DATASET CONTENT »
++++

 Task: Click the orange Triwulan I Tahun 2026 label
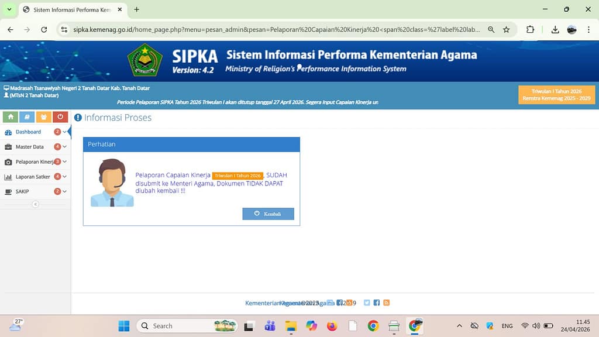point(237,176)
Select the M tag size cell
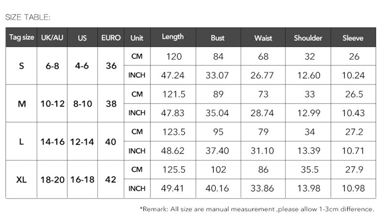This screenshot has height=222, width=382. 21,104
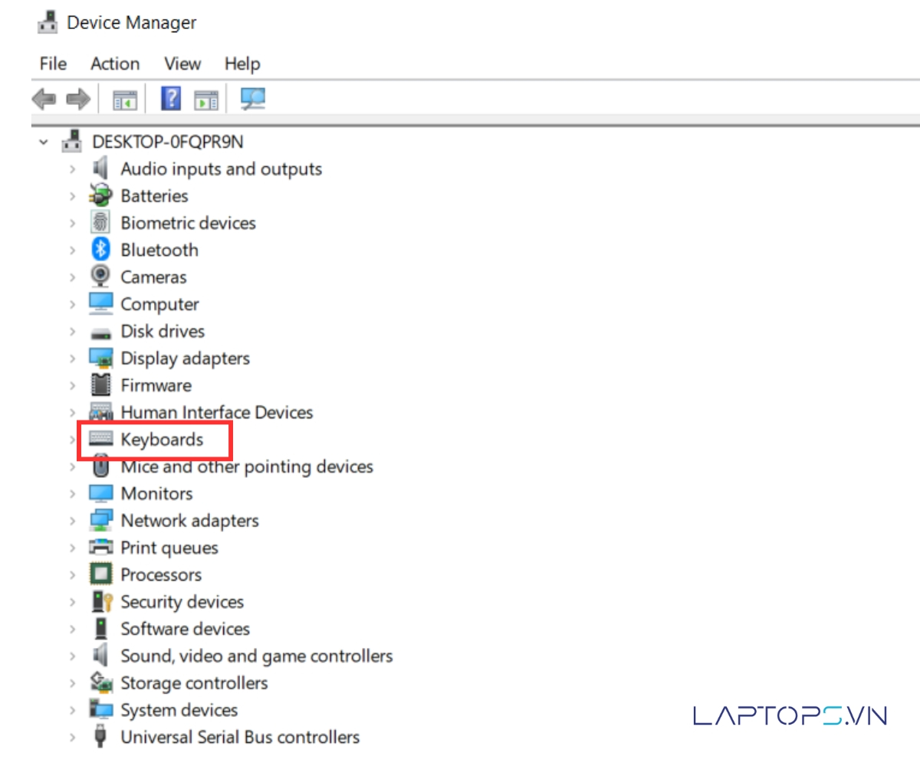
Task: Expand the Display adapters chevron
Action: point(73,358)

++++

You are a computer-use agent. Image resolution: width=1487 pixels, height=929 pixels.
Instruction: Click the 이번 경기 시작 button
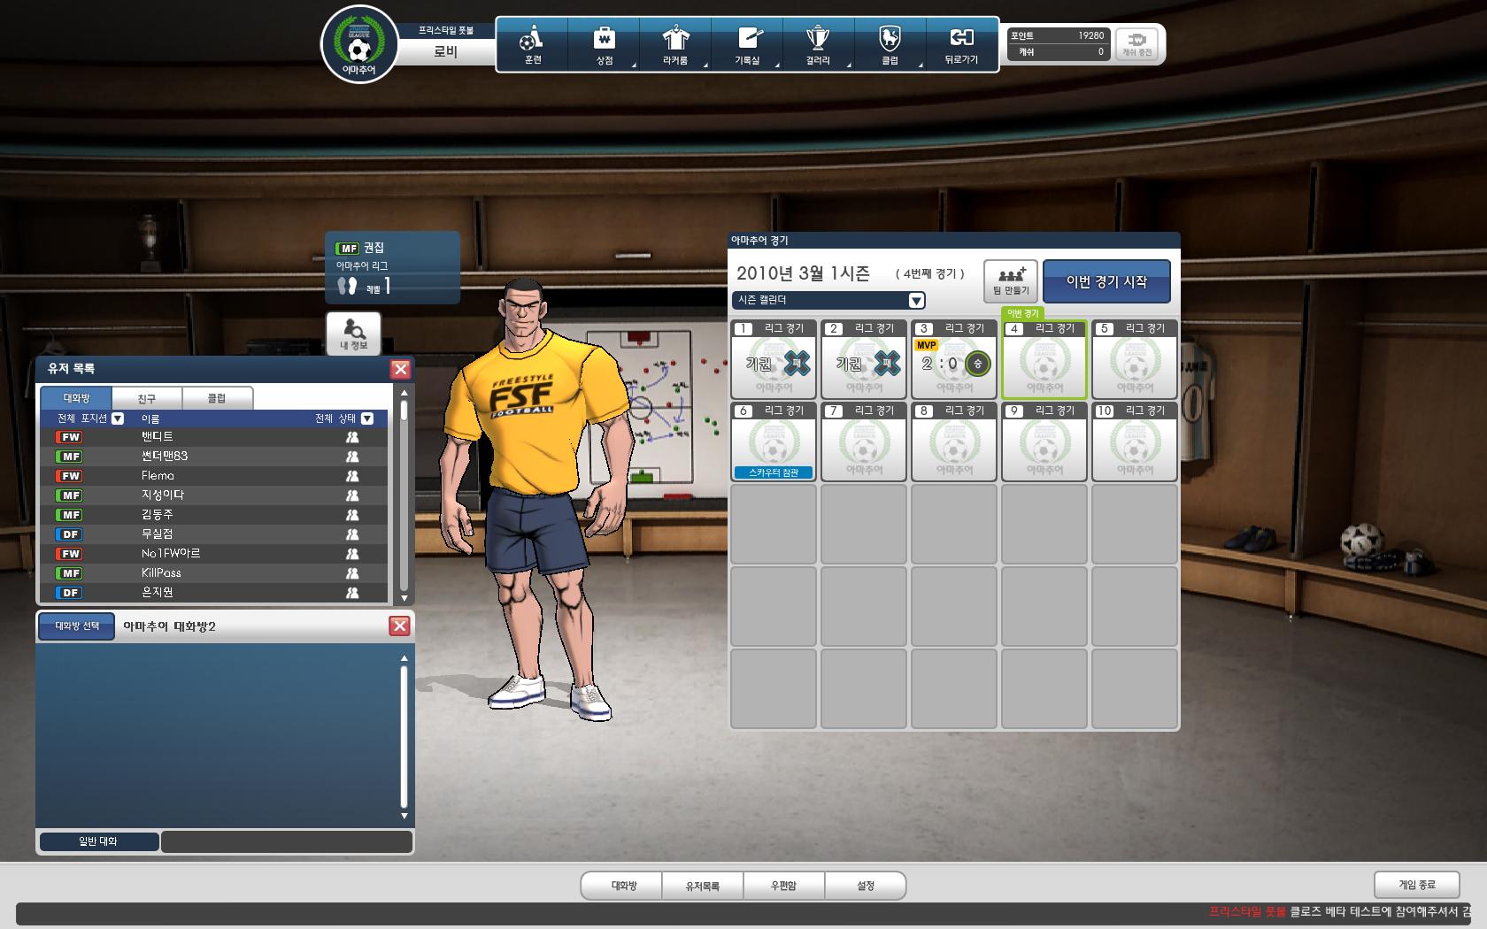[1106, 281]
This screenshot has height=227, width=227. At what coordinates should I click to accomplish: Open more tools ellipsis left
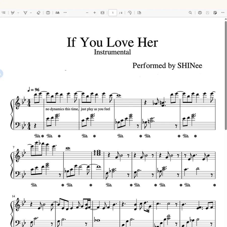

++++

EXERCISE » Would you copy, word for word, only the lines above from the one containing "Instruction: Click the 이번 경기 시작 button" through the one containing "This screenshot has height=227, width=227.", both included, and please leave out the pictures?

ANSWER TO THE PROBLEM »
Instruction: Click the 이번 경기 시작 button
[1106, 281]
This screenshot has height=227, width=227. At what coordinates should I click to accomplish: Open more tools ellipsis left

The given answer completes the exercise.